After the men had enjoyed food and a little rest, they were taken into
the great tent, where the general sat, Willet having procured the
interview, and accompanying them. Robert waited near with Grosvenor
and Tayoga, knowing how useful Black Rifle and his men could be to a
wilderness expedition, and hoping that they would be thrown together
in future service.

A quarter of an hour passed, and then Black Rifle strode from the
tent, his face dark as night. His men followed him, and, almost
without a word, they left the camp, plunged into the forest and
disappeared. Willet also came from the tent, crestfallen.

"What has happened, Dave?" asked Robert in astonishment.

"The worst. I suppose that when unlike meets unlike only trouble can
come. I introduced Black Rifle and his men to General Braddock. They
did not salute. They did not take off their caps in his presence,--not
knowing, of course, that such things were done in armies. General
Braddock rebuked them. I smoothed it all over as much as I could. Then
he demanded what they wanted there, as a haughty giver of gifts would
speak to a suppliant. Black Rifle said he and his men came to watch on
the front and flanks of the army against Indian ambush, knowing how
much it was needed. Braddock laughed and sneered. He said that an
army such as his did not need to fear a few wandering Indians, and, in
any event, it had eyes of its own to watch for itself. Black Rifle
said he doubted it, that soldiers in the woods could seldom see
anything but themselves. There was blame on both sides, but men like
General Braddock and Black Rifle can't understand each other, they'll
never understand each other, and, hot with wrath Black Rifle has taken
his band and gone into the woods. Nor will he come back, and we need
him! I tell you, Robert, we need him! We need him!"
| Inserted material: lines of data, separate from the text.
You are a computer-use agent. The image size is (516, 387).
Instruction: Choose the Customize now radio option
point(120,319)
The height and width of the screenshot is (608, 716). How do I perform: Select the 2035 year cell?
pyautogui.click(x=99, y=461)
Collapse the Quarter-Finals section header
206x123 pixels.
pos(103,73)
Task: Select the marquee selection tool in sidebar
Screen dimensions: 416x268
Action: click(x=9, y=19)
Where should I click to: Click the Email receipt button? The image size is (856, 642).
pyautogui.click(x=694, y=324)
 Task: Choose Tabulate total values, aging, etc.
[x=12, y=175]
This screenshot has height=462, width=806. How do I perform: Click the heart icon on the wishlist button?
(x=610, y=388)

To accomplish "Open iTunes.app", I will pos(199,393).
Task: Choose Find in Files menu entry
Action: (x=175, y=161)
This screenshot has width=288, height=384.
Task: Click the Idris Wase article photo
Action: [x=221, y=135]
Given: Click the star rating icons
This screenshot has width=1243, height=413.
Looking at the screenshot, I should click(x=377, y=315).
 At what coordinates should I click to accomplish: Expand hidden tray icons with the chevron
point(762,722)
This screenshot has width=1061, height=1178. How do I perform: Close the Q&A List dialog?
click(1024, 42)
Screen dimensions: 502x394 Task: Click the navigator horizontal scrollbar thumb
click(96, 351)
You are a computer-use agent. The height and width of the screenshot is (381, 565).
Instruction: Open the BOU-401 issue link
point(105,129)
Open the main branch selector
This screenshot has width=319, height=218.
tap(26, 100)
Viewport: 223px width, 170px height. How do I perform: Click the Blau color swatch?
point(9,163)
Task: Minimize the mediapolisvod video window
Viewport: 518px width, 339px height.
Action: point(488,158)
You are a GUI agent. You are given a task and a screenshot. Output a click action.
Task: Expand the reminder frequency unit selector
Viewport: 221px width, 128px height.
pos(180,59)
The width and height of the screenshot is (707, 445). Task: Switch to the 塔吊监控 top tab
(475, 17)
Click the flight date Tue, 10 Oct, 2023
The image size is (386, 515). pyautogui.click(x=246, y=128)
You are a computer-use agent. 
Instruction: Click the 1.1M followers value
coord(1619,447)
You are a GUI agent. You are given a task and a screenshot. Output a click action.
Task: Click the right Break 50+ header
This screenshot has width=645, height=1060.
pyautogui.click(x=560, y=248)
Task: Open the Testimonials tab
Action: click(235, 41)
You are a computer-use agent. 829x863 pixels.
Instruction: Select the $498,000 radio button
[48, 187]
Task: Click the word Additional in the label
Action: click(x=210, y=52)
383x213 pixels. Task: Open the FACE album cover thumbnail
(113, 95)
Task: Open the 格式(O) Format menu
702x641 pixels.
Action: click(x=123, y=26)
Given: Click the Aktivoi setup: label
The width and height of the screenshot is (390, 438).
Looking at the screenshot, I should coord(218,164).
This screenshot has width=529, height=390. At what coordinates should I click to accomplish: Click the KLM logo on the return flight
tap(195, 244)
"It is bad," said Tayoga. "An army can never have too many eyes."

Robert was deeply disappointed. He regretted not only the loss of
Black Rifle and his men, but the further evidence of an unyielding
temperament on the part of their commander. His own mind however so
ready to comprehend the mind of others, could understand Braddock's
point of view. To the general Black Rifle and his men were mere woods
rovers, savages themselves in everything except race, and the army
that he led was invincible.

"We'll have to make the best of it," he said.

"They've gone and they're a great loss, but the rest of us will try to
do the work they would have done."

"That is so," said Tayoga, gravely.

At last the army moved proudly away into the wilderness. Hundreds of
axmen, going ahead, cut a road twelve feet wide, along which cavalry,
infantry, artillery and wagons and pack horses stretched for
miles. The weather was beautiful, the forest was both beautiful and
grand, and to most of the Englishmen and Virginians the march appealed
as a great and romantic adventure. The trees were in the tender green
leafage of early May, and their solid expanse stretched away hundreds
and thousands of miles into the unknown west. Early wild flowers, a
shy pink or a modest blue, bloomed in the grass. Deer started from
their coverts, crashed through the thickets, and the sky darkened with
the swarms of wild fowl flying north. Birds of brilliant plumage
flashed among the leaves and often chattered overhead, heedless of the
passing army. Now and then the soldiers sang, and the song passed from
the head of the column along its rippling red, yellow and brown length
of four miles.

It was a cheerful army, more it was a gay army, enjoying the
wilderness which it was seeing at one of the finest periods of the
year, wondering at the magnificence of the forest, and the great
number of streams that came rushing down from the mountains.

"It's a noble country," said Grosvenor to Robert. "I'll admit all
that you claim for it."

"And there's so much of it, Grosvenor, even allowing for the portion,
the very big portion, the French claim."

"But from which we are going to drive them very soon, Robert, my lad."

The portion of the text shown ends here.